- Local government in West Midlands: West Midlands

1945–1950
- Seats: One
- Created from: Birmingham Moseley
- Replaced by: Birmingham Yardley (Majority) and Birmingham Hall Green (Part)

= Birmingham Acock's Green =

Parliamentary constituency in the United Kingdom, 1945–1950

Birmingham Acock's Green was a short-lived constituency of the House of Commons of the Parliament of the United Kingdom from 1945 to 1950. It elected one Member of Parliament (MP) by the first past the post system of election.

==Boundaries==
The County Borough of Birmingham wards of Acocks Green and Hall Green.

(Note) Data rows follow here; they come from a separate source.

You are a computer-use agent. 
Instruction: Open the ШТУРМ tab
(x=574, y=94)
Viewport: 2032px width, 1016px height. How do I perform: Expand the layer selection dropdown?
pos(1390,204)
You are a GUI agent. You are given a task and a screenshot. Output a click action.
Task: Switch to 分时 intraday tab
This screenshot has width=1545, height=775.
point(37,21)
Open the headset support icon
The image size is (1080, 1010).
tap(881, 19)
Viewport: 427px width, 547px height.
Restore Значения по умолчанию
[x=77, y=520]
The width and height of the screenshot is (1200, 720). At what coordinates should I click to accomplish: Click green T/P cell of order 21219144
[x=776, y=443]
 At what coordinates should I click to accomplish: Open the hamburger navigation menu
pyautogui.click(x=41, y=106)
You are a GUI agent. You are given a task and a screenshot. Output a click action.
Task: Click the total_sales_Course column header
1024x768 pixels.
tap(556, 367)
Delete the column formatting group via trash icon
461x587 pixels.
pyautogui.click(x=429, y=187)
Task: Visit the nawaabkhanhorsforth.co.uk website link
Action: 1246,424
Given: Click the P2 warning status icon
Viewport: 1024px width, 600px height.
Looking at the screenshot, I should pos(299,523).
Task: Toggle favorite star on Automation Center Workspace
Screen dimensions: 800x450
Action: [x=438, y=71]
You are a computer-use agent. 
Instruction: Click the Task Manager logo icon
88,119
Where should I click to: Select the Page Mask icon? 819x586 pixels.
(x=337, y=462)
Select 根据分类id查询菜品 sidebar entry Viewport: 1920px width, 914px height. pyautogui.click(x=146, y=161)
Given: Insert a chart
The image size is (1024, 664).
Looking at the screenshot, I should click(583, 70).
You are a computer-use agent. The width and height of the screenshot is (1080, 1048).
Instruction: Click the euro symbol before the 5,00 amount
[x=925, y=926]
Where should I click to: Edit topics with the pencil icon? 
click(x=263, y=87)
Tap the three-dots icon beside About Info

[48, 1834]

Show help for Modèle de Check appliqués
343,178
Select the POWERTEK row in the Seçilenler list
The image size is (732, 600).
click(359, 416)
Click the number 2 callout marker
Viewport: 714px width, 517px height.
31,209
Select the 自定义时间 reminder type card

Before 1945 the area formed part of the Birmingham Moseley constituency. That division had over 100,000 electors and was considered to be overlarge. As an interim measure, before the Boundary Commission for England carried out the first periodic review of parliamentary boundaries, it was authorised by the House of Commons (Redistribution of Seats) Act 1944 (7 & 8 Geo. 6. c. 41) to divide the largest constituencies.

In the first periodic review, which was given effect by the Representation of the People Act 1948 (which applied from the United Kingdom general election, 1950), Acock's Green ward became part of Birmingham Yardley and Hall Green ward gave its name to the new seat of Birmingham Hall Green.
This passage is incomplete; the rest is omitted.